As is obvious from the text, the stipulation does not address the underlying charges concerning Donnel, and whether or not he was an authorized resident of Ms. Robinson’s apartment either at the time of his arrest or at the time the stipulation was [59]*59signed. There is no time limit on the authority of a representative of the Housing Authority to make unannounced inspections of the apartment. There are not one but two dispositions, permanent exclusion and probation for one year. The dispositions provided for in the stipulation are said to have the same force and effect as a decision by “the” Hearing Officer, although the stipulation was not signed or “so ordered” by a hearing officer. At the foot of the stipulation there is a separate statement initialed by Ms. Robinson and Mr. Carle: “This stipulation was read and explained to the tenant(s). The tenant(s) acknowledges that he/she/they completely understand the terms of this stipulation and agree to the terms set forth herein.” Nevertheless, Ms. Robinson alleges that she has great difficulty understanding legal matters and limited ability to read legal documents.

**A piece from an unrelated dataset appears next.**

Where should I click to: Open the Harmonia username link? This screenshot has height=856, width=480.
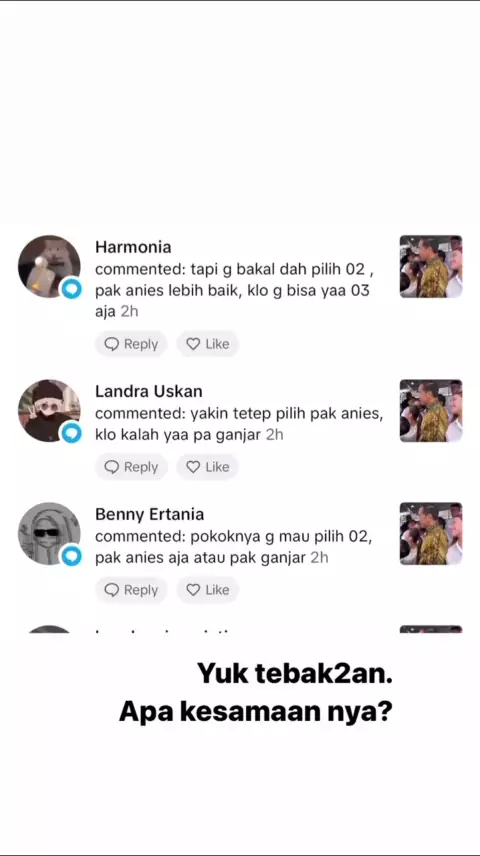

There is no record of what transpired when Ms. Robinson appeared for the Housing Authority hearing on August 7, 1997. The stipulation she signed that day along with the agency attorney Patrick Carle is all there is. There is no calendar number given, no hearing officer identified, and no hearing record indicating appearances and disposition. There is no indication that a hearing officer was even present when the stipulation was signed.3 There is likewise no record of the process followed, or documents other than the stipulation, considered by members of the Housing Authority before it issued its September 17, 1997 determination of status for continued occupancy, approving the stipulation. Petitioner does not acknowledge receipt of this notice, or of a copy of the stipulation itself.

According to the NYCHA, during a monitoring visit on the morning of October 20, 1997, Donnel was present in petitioner’s apartment. There is no claim that drugs were found in his possession or in the apartment. Following this visit, by notice dated April 2, 1998, Ms.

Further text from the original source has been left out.